Element lookup lines:
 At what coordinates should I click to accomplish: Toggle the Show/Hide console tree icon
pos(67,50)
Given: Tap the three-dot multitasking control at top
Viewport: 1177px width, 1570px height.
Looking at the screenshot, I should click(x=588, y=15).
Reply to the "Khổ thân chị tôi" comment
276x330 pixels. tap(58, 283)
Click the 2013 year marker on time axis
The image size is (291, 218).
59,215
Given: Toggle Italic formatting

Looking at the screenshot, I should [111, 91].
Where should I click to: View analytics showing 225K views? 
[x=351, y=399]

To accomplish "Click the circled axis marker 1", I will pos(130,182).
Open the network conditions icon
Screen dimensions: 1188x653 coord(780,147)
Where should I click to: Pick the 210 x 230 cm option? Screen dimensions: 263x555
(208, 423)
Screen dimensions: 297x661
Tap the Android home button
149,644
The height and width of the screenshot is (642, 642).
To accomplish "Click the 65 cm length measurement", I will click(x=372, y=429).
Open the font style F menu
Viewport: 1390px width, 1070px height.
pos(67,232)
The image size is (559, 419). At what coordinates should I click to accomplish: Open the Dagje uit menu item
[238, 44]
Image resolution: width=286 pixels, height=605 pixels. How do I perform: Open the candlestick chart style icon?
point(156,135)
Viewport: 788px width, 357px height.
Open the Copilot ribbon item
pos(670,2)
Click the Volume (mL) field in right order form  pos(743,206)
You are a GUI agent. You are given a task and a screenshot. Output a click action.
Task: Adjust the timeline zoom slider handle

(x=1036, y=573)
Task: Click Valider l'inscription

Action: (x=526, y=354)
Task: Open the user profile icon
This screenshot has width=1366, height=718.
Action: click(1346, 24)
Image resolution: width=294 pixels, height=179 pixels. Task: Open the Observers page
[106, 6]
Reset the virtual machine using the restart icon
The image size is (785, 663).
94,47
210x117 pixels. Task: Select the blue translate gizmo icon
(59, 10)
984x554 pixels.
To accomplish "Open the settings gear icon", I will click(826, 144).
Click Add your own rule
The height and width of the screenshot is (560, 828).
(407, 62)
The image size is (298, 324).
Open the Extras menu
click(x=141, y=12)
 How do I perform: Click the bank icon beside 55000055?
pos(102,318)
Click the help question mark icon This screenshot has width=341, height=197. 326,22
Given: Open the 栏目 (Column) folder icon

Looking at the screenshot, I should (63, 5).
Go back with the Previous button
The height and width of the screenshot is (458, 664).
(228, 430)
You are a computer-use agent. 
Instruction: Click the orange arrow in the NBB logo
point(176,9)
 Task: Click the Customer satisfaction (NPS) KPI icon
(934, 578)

# TASK STATEMENT:
Rewrite all of the lines above, substituting "Activate" for every "Open" and leaving everything else unchanged.

# CORRECT RESPONSE:
 At what coordinates should I click to accomplish: Toggle the Show/Hide console tree icon
pos(67,50)
Given: Tap the three-dot multitasking control at top
Viewport: 1177px width, 1570px height.
Looking at the screenshot, I should click(x=588, y=15).
Reply to the "Khổ thân chị tôi" comment
276x330 pixels. tap(58, 283)
Click the 2013 year marker on time axis
The image size is (291, 218).
59,215
Given: Toggle Italic formatting

Looking at the screenshot, I should [111, 91].
Where should I click to: View analytics showing 225K views? 
[x=351, y=399]

To accomplish "Click the circled axis marker 1", I will pos(130,182).
Activate the network conditions icon
Screen dimensions: 1188x653 coord(780,147)
Where should I click to: Pick the 210 x 230 cm option? Screen dimensions: 263x555
(208, 423)
Screen dimensions: 297x661
Tap the Android home button
149,644
The height and width of the screenshot is (642, 642).
To accomplish "Click the 65 cm length measurement", I will click(x=372, y=429).
Activate the font style F menu
Viewport: 1390px width, 1070px height.
pos(67,232)
The image size is (559, 419). At what coordinates should I click to accomplish: Activate the Dagje uit menu item
[238, 44]
Image resolution: width=286 pixels, height=605 pixels. How do I perform: Activate the candlestick chart style icon?
point(156,135)
Viewport: 788px width, 357px height.
Activate the Copilot ribbon item
pos(670,2)
Click the Volume (mL) field in right order form  pos(743,206)
You are a GUI agent. You are given a task and a screenshot. Output a click action.
Task: Adjust the timeline zoom slider handle

(x=1036, y=573)
Task: Click Valider l'inscription

Action: (x=526, y=354)
Task: Activate the user profile icon
This screenshot has width=1366, height=718.
Action: click(1346, 24)
Image resolution: width=294 pixels, height=179 pixels. Task: Activate the Observers page
[106, 6]
Reset the virtual machine using the restart icon
The image size is (785, 663).
94,47
210x117 pixels. Task: Select the blue translate gizmo icon
(59, 10)
984x554 pixels.
To accomplish "Activate the settings gear icon", I will click(826, 144).
Click Add your own rule
The height and width of the screenshot is (560, 828).
(407, 62)
The image size is (298, 324).
Activate the Extras menu
click(x=141, y=12)
 How do I perform: Click the bank icon beside 55000055?
pos(102,318)
Click the help question mark icon This screenshot has width=341, height=197. 326,22
Given: Activate the 栏目 (Column) folder icon

Looking at the screenshot, I should (63, 5).
Go back with the Previous button
The height and width of the screenshot is (458, 664).
(228, 430)
You are a computer-use agent. 
Instruction: Click the orange arrow in the NBB logo
point(176,9)
 Task: Click the Customer satisfaction (NPS) KPI icon
(934, 578)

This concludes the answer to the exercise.